QCOSS Regional Conference: Building a Better Future—themed around improving service delivery for regional and remote communities.

Mr Mick Gooda,
Aboriginal and Torres Strait Islander Social Justice Commissioner

12 August 2010


Good morning distinguished guests, colleagues and friends.

I would like to start today by acknowledging the Gimuy Walubara Yidinji people on whose land we are on today and pay my respect to your elders both past and present. Thank you to Seith for your welcome to country. I pay my respects as a Gangulu man from Central Queensland.

As some of you may be aware, I recently attended the third session of the Expert Mechanism on the Rights of Indigenous People (EMRIP), held in Geneva at the United Nations headquarters. The EMRIP meetings provide an opportunity for Governments, Experts, and Indigenous peoples from around the world to discuss matters that are common and relevant to Indigenous peoples globally. It is interesting that even though we are a developed nation, our issues are not very different to other countries that are considered to be extremely poor and impoverished. And within each of those countries are Indigenous peoples who also struggle with the same challenges that we have here in Australia. These challenges include access to and the co-ordination of services to Indigenous people in urban, regional and remote settings.

Today’s conference is about access to services and social justice. And at the heart of access to services is about the principle of equality – which in my mind means giving all Australians, regardless of background or race, the opportunity to realise the fullest potential for their lives.

For Aboriginal and Torres Strait Islander people, this means achieving self-determination. But what might self-determination in Australia look like?

By definition the right to self-determination is ‘an ongoing process of choice for the achievement of human security and fulfilment of human needs’. Realising the right to self-determination results in ‘the freedom of indigenous peoples to live well, and to live according to our values and beliefs’.[1] The right to self-determination enables the debate on Indigenous wellbeing to be taken beyond the discussion of just jobs and employment, to an understanding of our social and political participation, our right to culture and our spiritual well-being. That is to have development, but with our culture and identity.

Our wellbeing is ensured through the protection of rights to tangible and intangible cultural practices. Our spiritual well-being is contingent upon an intergenerational continuation of cultural knowledges and practices.[2]

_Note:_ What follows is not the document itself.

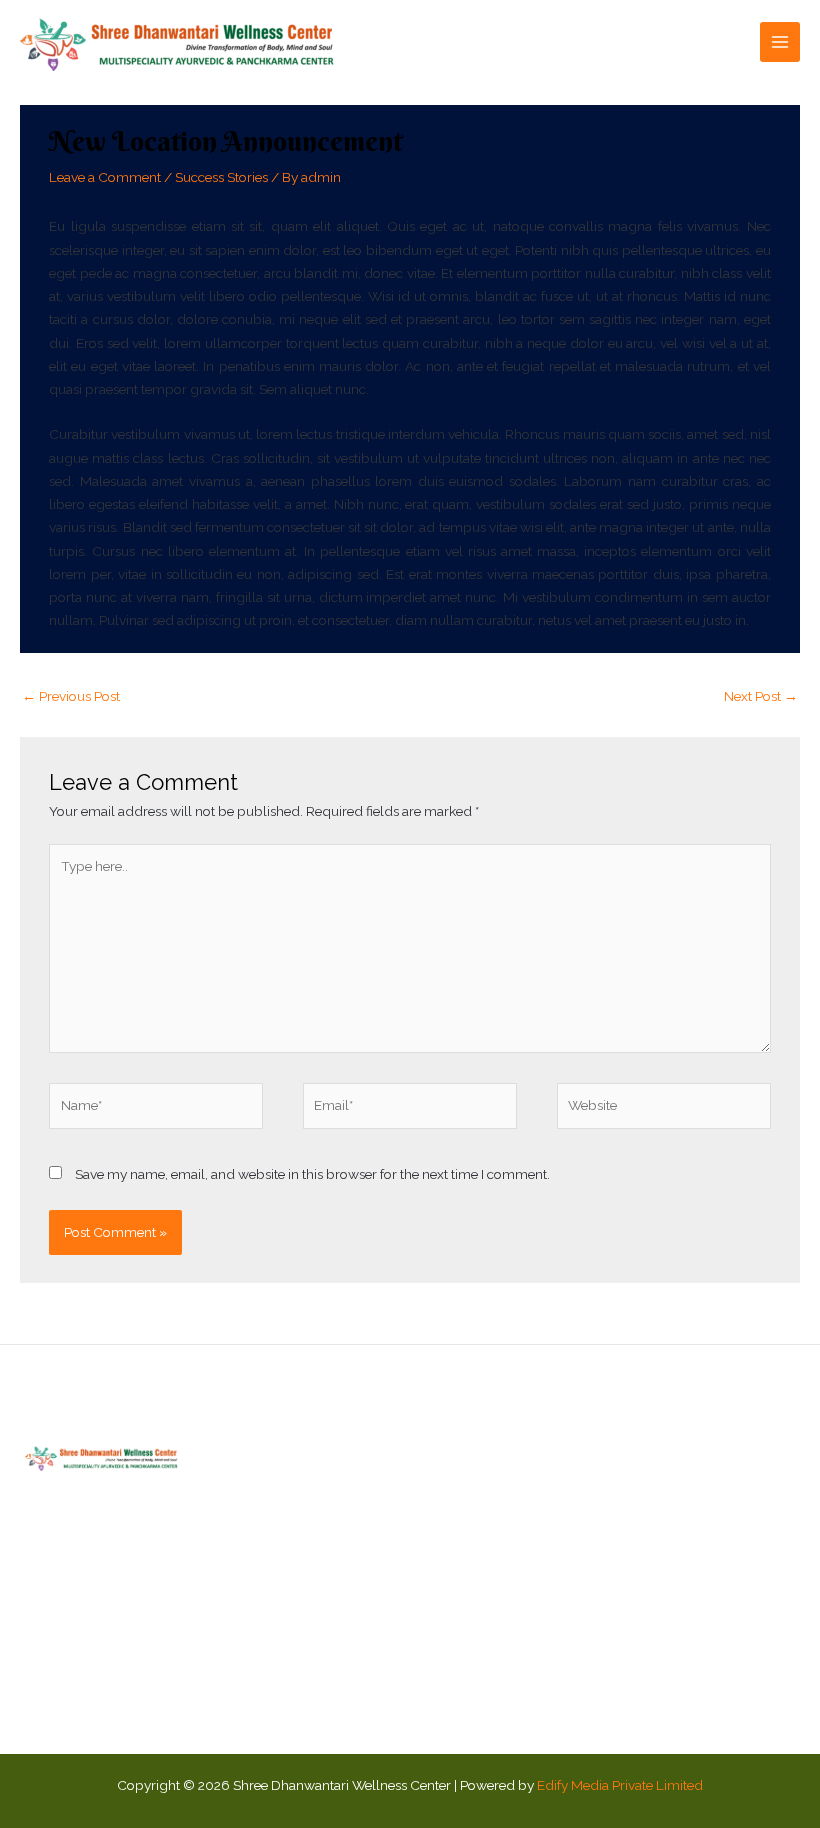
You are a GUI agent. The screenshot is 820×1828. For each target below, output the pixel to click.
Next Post (761, 696)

Kerry Arabena, the Co-Chair of the National Congress of Australia’s First Peoples has commented, the challenge of 'being Indigenous' is a crucial issue for Aboriginal and Torres Strait Islander people today. Who we are, and how we live, is framed by artificial, state-created identities that resist and minimise the recognition that is provided to our cultures, our history, our capacities to contribute and our on-going connection to the land and sea.
It therefore becomes clear that in order for indigenous peoples to enjoy the right of self-determination we must be able to effectively participate in matters that affect our lives.

Much of the failure of service delivery to Aboriginal and Torres Strait Islander people and our communities, and the lack of sustainable outcomes, is a direct result of the failure to effectively engage with Indigenous people - and of the failure to invest in building the capacity of Indigenous communities to participate in processes that would enable us to realise our fullest potential.

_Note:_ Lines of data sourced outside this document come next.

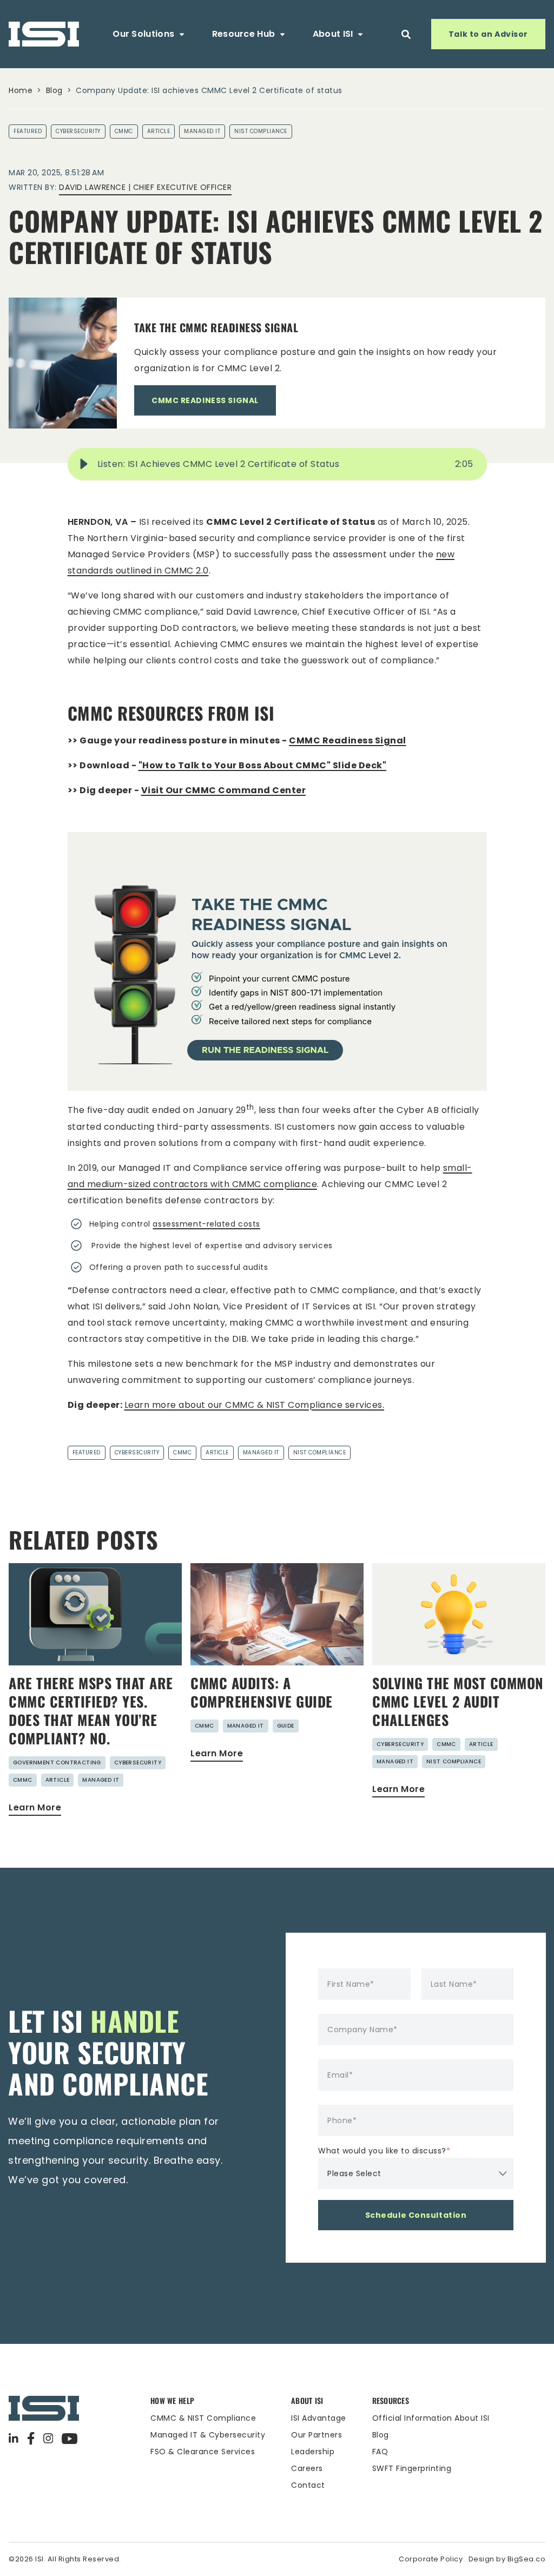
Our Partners (316, 2434)
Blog (54, 90)
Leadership (312, 2451)
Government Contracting (57, 1762)
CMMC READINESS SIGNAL (205, 400)
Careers (307, 2468)
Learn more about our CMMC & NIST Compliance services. (254, 1405)
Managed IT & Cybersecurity (207, 2434)
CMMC (124, 131)
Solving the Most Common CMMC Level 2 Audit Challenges (458, 1701)
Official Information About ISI (431, 2418)
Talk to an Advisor (488, 34)
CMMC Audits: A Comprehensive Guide (261, 1692)
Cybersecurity (78, 131)
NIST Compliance (260, 131)
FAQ (380, 2451)
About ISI (333, 34)
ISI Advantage (318, 2418)
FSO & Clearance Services (202, 2451)
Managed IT (202, 131)
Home (20, 90)
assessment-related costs (206, 1223)
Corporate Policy (431, 2559)
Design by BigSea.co (507, 2559)
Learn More (35, 1807)
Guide (285, 1726)
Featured (28, 131)
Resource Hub (243, 34)
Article (158, 131)
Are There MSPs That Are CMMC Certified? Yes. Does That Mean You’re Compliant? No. (91, 1710)
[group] (277, 464)
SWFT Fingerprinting (412, 2468)
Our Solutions (143, 34)
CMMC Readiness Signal (347, 740)
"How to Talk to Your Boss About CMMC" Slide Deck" (262, 765)
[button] (84, 464)
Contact (308, 2485)
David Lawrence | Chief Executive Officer (145, 187)
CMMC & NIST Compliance (203, 2418)
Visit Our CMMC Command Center (223, 790)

I would like to talk with you today about a number of social justice or human rights principles, that, if put into action, would significantly increase Aboriginal and Torres Strait Islander people’s access to services. I will also talk about some important steps that we need to take as a nation to get there.

The first principle, as I have already touched on briefly, is the right to participate in decision-making; the second is the principle of free, prior, and informed consent; and the third is a ‘duty to consult’.

The right to participate in decision-making

Effective Indigenous participation in decision making has been confirmed as essential to ensuring non-discriminatory treatment and equality before the law, and it recognises the cultural distinctiveness and diversity of Indigenous peoples. Obviously, in order to reset the relationship between Aboriginal and Torres Strait Islander peoples and the Australian Government - our participation will be crucial.

However, a critical step required to achieve a significant improvement in the lives of Indigenous peoples is for governments and service providers to recognise, endorse, and treat Aboriginal and Torres Strait Islander people as substantive players and major stakeholders in the development, design, implementation, monitoring and evaluation of all policies, programs and legislation that impacts on our health and wellbeing.

My aim is to encourage governments to empower us to be the agents of our own change. We are an important part of the solution to our life situations and the role of government and service providers is to assist us to be self determining in this process. Let me explain.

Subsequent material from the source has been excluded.